PROMPT —
How many lines of the entries hold the string "pencil"? Reply with the number alone.

Excerpts from a dataset —
▽
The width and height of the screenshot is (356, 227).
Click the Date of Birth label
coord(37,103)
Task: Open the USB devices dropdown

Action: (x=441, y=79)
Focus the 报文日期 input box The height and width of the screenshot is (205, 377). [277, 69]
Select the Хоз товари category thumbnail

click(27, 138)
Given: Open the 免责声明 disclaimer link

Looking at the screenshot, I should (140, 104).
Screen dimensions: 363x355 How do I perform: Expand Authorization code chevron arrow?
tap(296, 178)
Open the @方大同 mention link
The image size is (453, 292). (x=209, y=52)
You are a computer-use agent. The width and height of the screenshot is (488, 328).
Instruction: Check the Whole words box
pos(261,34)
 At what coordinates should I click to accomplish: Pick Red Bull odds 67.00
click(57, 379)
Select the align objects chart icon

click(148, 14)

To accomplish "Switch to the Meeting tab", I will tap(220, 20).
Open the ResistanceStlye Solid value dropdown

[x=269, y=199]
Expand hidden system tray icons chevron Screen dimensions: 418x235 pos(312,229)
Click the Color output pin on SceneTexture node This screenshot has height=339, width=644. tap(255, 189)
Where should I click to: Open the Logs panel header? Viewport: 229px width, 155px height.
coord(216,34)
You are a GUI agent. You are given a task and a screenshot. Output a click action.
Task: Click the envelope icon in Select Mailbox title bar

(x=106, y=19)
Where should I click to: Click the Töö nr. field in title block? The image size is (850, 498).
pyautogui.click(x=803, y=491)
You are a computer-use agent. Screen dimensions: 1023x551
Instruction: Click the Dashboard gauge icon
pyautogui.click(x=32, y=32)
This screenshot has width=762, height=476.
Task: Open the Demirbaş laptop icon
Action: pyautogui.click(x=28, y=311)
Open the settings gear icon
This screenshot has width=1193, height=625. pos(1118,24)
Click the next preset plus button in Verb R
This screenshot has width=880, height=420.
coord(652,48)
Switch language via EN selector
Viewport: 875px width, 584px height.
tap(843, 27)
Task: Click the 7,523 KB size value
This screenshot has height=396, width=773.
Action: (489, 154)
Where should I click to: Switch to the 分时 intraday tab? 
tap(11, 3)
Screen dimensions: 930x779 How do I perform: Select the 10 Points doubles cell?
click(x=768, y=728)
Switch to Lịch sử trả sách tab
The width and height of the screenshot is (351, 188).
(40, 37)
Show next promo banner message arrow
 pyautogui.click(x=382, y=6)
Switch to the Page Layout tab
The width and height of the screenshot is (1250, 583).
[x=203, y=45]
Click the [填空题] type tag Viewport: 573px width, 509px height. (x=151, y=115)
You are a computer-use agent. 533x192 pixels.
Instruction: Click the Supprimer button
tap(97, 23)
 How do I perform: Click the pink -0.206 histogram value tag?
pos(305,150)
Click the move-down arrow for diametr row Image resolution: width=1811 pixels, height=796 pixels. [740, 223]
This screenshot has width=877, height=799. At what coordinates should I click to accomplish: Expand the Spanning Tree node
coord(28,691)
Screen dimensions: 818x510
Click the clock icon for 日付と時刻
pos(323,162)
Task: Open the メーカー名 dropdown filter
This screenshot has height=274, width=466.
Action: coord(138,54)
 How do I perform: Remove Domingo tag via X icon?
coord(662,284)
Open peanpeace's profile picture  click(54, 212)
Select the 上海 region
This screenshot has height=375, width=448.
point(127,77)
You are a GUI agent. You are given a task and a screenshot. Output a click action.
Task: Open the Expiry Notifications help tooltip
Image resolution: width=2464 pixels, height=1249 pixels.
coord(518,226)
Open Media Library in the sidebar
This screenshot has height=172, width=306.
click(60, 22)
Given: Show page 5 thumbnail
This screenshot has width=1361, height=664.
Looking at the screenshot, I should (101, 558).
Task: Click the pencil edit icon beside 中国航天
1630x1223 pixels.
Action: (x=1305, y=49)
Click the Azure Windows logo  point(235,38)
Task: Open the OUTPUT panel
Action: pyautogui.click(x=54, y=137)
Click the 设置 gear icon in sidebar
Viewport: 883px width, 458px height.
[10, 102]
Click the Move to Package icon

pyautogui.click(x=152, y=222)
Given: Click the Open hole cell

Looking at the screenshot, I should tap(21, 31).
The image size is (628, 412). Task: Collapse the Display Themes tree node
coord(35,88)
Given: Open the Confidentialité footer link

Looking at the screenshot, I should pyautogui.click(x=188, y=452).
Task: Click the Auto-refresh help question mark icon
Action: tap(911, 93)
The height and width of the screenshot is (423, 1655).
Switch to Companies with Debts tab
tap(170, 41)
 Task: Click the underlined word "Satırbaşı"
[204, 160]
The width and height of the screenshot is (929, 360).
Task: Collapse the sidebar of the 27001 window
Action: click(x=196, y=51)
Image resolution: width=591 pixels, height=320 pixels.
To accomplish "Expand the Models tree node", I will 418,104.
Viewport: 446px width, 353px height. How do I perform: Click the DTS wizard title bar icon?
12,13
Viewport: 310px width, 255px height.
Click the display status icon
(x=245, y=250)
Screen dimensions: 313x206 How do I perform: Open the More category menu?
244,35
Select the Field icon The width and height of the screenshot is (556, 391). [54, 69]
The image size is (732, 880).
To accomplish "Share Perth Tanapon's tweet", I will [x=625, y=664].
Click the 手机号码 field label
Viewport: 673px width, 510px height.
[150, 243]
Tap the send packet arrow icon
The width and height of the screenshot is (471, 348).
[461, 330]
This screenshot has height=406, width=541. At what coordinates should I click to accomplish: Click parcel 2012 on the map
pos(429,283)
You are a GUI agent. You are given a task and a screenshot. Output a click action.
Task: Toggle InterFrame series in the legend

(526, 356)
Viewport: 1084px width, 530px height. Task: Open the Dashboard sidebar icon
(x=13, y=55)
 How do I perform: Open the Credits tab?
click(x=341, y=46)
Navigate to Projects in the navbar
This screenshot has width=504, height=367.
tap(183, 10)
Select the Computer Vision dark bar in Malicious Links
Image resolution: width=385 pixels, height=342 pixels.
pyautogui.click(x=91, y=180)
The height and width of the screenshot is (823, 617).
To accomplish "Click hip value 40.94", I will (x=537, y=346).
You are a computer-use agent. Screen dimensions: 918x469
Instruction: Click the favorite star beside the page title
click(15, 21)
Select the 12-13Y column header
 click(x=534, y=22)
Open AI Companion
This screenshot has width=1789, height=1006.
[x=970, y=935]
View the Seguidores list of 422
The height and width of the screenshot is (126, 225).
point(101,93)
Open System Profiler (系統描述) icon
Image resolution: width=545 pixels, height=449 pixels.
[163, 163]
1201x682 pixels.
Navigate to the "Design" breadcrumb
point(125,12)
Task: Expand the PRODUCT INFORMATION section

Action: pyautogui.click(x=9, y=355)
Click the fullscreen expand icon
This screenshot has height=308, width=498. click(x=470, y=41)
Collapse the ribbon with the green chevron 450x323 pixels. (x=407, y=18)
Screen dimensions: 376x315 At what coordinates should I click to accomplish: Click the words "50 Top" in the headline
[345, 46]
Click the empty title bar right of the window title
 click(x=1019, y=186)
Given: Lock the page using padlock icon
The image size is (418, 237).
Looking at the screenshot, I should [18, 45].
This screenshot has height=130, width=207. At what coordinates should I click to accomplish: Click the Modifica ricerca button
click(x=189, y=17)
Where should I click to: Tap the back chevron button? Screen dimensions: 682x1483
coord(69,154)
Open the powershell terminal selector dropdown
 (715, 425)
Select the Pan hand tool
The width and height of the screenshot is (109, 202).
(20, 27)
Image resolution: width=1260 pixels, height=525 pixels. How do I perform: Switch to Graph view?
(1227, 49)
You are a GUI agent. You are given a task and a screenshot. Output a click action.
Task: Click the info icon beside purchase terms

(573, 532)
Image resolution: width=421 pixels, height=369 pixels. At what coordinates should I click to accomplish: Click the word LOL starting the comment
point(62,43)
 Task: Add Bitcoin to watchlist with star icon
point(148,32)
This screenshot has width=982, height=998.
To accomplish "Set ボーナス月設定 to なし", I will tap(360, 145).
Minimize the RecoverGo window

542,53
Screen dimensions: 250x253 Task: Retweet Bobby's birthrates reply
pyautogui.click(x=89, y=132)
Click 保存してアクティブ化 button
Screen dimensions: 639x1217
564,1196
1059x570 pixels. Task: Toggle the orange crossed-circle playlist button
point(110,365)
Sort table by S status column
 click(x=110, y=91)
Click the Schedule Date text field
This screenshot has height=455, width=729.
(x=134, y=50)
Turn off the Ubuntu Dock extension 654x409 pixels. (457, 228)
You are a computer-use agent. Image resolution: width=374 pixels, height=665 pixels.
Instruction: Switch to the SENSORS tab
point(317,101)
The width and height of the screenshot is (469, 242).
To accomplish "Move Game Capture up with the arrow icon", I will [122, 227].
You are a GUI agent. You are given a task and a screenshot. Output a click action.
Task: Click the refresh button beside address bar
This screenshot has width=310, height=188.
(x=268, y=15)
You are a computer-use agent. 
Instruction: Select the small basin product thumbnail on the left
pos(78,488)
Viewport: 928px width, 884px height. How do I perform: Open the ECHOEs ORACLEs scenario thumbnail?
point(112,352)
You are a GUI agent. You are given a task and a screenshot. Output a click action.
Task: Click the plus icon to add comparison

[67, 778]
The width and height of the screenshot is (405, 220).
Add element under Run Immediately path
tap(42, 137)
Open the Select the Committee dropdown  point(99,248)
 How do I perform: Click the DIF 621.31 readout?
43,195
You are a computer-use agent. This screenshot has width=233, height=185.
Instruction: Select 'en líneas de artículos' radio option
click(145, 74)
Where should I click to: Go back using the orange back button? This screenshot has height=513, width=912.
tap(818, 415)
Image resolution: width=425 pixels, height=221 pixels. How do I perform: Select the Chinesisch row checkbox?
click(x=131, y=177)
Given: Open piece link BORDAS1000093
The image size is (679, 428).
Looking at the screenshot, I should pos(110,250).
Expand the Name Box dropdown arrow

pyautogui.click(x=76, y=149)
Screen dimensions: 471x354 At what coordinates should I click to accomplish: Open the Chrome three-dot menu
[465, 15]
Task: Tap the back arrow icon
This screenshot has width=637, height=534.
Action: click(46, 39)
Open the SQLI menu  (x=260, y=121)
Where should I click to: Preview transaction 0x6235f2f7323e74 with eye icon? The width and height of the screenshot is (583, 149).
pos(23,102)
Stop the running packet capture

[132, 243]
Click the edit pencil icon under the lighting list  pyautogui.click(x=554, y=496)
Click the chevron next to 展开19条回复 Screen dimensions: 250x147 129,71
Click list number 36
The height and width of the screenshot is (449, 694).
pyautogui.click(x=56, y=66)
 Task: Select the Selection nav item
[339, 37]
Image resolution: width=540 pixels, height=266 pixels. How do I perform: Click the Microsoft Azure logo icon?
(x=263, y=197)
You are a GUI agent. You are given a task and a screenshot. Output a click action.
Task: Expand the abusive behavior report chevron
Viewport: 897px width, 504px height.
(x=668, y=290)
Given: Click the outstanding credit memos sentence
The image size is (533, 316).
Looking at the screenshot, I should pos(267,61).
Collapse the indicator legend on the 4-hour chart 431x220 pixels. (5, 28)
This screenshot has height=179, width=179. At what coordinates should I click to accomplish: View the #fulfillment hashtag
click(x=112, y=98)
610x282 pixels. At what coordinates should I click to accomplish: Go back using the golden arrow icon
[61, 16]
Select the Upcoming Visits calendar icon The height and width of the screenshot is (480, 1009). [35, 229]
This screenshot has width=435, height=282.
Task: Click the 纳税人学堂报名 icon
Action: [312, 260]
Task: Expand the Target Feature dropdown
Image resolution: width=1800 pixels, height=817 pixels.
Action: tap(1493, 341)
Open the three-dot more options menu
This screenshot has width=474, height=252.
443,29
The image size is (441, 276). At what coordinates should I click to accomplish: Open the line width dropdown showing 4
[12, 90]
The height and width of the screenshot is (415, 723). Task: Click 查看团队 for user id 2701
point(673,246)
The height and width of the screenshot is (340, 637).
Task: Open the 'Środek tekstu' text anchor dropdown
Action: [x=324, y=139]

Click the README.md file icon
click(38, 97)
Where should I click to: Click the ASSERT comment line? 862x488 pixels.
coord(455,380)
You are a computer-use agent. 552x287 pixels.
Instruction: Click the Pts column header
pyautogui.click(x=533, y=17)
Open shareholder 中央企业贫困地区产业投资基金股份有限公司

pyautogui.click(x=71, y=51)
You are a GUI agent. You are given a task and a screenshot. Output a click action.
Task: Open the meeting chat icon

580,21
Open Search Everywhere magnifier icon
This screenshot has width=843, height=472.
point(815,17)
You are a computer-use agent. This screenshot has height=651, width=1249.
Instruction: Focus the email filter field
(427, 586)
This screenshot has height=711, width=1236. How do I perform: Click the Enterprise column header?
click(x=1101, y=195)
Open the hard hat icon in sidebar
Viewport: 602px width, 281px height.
△
SOLUTION BELOW —
2